→ ЧТО НУЖНО СДЕЛАТЬ
1. Верните дословно отрывок из воспоминаний о художнике Абузарове от слов «как по Белой» до слов «жил. Надолго задумался.».
2. Перепечатайте без изменений записи с самого начала до строки с «tap(164, 166)» включительно.

Об этих прощаниях напомнил осенний этюд Абузарова.

 

Автопортрет. 1980–1982 гг.

 

В руке мастихин и две кисти лежат

с недовыжатым тюбиком мятым

и палитры глухой цветоряд.

Карих глаз испытующий взгляд,

задержавшийся в восьмидесятом…

Сквозь себя и меня, сквозь года

он глядит и глядит неотрывно,

как по Белой плывут в никогда

льдины и облака – непрерывно.

 

В автопортрете кроме сходства – я помню его именно таким – при всей сдержанности – сознательной – колорита и лапидарности композиции сказано многое. О призвании и судьбе, о внутренней собранности и трагической растерянности. Кажется, что живописец оторвался от холста и удивлённо увидел в зеркале не себя, а что-то значительное и печальное, и уже не смог вернуться к работе, к тому, чем жил. Надолго задумался.

Леонард относился к призванию серьёзно и страстно. Года два мы работали в одной мастерской. Она помещалась в левой стороне здания стадиона, где, кроме наших друзей, редко кто появлялся без дела. Проходил с инструментом плотник Паша. Его мастерская помещалась дверь в дверь с нашей. Рядом можно было выйти на спортивное поле. Слева, за трибунами, пройти к гаражам тогда известных всему миру мотогонщиков. Лёня был общителен, двигался торопливо и бодро, интересовался всем и всеми.

Как-то рассказал о живущем на той же улице Ленина, в доме напротив, Юре Кагановиче, который – удивлялся он – просыпается рано, возникая на балконе, и целыми днями читает. Лёня восхищался его образованностью и несколько раз приводил в нашу мастерскую. Кажется, они учились в одной школе. Однако и Лёня не чурался книжности.

Как-то я увидел у него книгу «О модернизме». Труд развенчивал эстетику модернизма. Автора называть не стану: стоит ли тревожить тень бойца идеологического фронта? Но только из подобных сочинений мы узнавали о неведомых нам художниках, об абстракционизме и сюрреализме, об экзистенциализме… Запад загнивал, его искусство, уверяли нас, цветёт ядовитыми цветами. Прежде чем дать краем глаза взглянуть на эти цветы, их обильно посыпали советскими гербицидами. В год хрущёвской ругани в Манеже, Александр Межиров писал: «Всё хорошо, всё хорошо… Из мавзолея Сталин изгнан, Показан людям Пикассо, В Гослитиздате Бунин издан. Цветам разрешено цвести, Запрещено ругаться матом…» В заключение поэт грустно усмехнулся: «Всё это может привести К таким плачевным результатам». И привело.

Книгу «О модернизме» Лёня подарил мне. Иллюстраций в ней не было. Идеологическая талмудистика его не увлекла. Искания новых форм не захватили. Он осваивал мастерство.

Ряд записей:
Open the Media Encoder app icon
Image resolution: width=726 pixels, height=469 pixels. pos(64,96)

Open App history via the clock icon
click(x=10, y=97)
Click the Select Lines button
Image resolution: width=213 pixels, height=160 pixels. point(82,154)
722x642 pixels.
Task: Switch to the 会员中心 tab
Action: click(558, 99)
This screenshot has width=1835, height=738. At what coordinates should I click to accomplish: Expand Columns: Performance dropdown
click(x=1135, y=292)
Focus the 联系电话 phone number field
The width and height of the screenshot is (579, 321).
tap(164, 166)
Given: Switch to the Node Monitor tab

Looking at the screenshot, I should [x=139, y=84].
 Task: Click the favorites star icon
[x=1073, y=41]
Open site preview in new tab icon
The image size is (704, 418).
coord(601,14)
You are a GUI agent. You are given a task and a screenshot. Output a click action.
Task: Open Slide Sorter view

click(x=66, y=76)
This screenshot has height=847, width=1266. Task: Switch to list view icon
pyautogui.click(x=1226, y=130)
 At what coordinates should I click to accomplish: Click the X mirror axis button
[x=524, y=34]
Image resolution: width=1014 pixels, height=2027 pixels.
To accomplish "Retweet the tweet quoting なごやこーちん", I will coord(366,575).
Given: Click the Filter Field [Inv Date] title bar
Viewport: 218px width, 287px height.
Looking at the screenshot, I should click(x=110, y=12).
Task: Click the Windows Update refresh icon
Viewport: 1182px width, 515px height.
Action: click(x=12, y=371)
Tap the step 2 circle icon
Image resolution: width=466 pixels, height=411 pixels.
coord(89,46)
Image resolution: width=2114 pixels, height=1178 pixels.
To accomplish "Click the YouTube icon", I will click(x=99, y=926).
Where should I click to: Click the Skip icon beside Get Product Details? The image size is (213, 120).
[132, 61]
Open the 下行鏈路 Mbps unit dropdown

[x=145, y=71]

→ ОТВЕТЫ ПО ЗАДАНИЯМ
1.
как по Белой плывут в никогда

льдины и облака – непрерывно.

 

В автопортрете кроме сходства – я помню его именно таким – при всей сдержанности – сознательной – колорита и лапидарности композиции сказано многое. О призвании и судьбе, о внутренней собранности и трагической растерянности. Кажется, что живописец оторвался от холста и удивлённо увидел в зеркале не себя, а что-то значительное и печальное, и уже не смог вернуться к работе, к тому, чем жил. Надолго задумался.

2.
Open the Media Encoder app icon
Image resolution: width=726 pixels, height=469 pixels. pos(64,96)

Open App history via the clock icon
click(x=10, y=97)
Click the Select Lines button
Image resolution: width=213 pixels, height=160 pixels. point(82,154)
722x642 pixels.
Task: Switch to the 会员中心 tab
Action: click(558, 99)
This screenshot has width=1835, height=738. At what coordinates should I click to accomplish: Expand Columns: Performance dropdown
click(x=1135, y=292)
Focus the 联系电话 phone number field
The width and height of the screenshot is (579, 321).
tap(164, 166)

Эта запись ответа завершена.